Task brief: Nothing in the records may be altered, and no picture may be included. Restate them in full.
◆ ◆ ◆
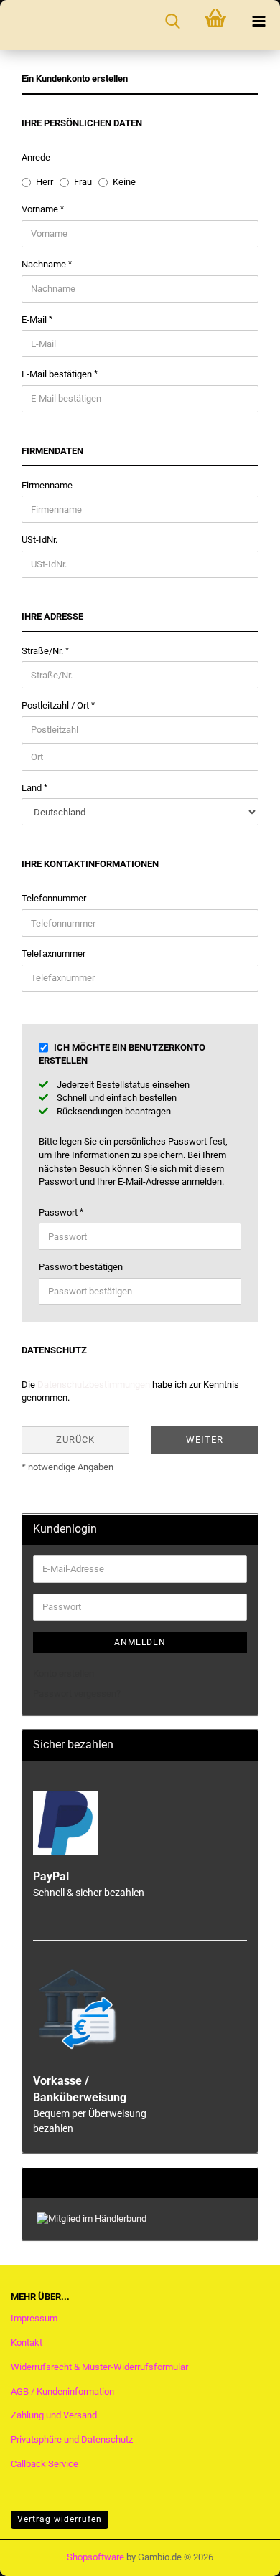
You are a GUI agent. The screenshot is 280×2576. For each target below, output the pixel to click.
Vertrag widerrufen (59, 2519)
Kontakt (26, 2342)
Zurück (75, 1439)
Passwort (59, 1212)
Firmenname (47, 485)
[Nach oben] (240, 2550)
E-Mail (35, 319)
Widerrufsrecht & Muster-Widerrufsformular (99, 2367)
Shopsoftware (95, 2557)
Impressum (34, 2318)
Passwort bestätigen (81, 1266)
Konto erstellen (63, 1673)
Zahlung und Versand (54, 2415)
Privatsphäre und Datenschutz (72, 2439)
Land (33, 787)
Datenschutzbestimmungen (93, 1384)
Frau (83, 181)
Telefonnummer (54, 898)
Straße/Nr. (43, 650)
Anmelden (140, 1642)
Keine (124, 181)
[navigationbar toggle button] (258, 21)
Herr (44, 181)
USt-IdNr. (39, 539)
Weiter (204, 1439)
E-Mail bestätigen (58, 374)
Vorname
◆ ◆ ◆
Result of the task:
You are a GUI agent. The screenshot is 280×2576. For each target below, output the pixel to click.
Vertrag widerrufen (59, 2519)
Kontakt (26, 2342)
Zurück (75, 1439)
Passwort (59, 1212)
Firmenname (47, 485)
[Nach oben] (240, 2550)
E-Mail (35, 319)
Widerrufsrecht & Muster-Widerrufsformular (99, 2367)
Shopsoftware (95, 2557)
Impressum (34, 2318)
Passwort bestätigen (81, 1266)
Konto erstellen (63, 1673)
Zahlung und Versand (54, 2415)
Privatsphäre und Datenschutz (72, 2439)
Land (33, 787)
Datenschutzbestimmungen (93, 1384)
Frau (83, 181)
Telefonnummer (54, 898)
Straße/Nr. (43, 650)
Anmelden (140, 1642)
Keine (124, 181)
[navigationbar toggle button] (258, 21)
Herr (44, 181)
USt-IdNr. (39, 539)
Weiter (204, 1439)
E-Mail bestätigen (58, 374)
Vorname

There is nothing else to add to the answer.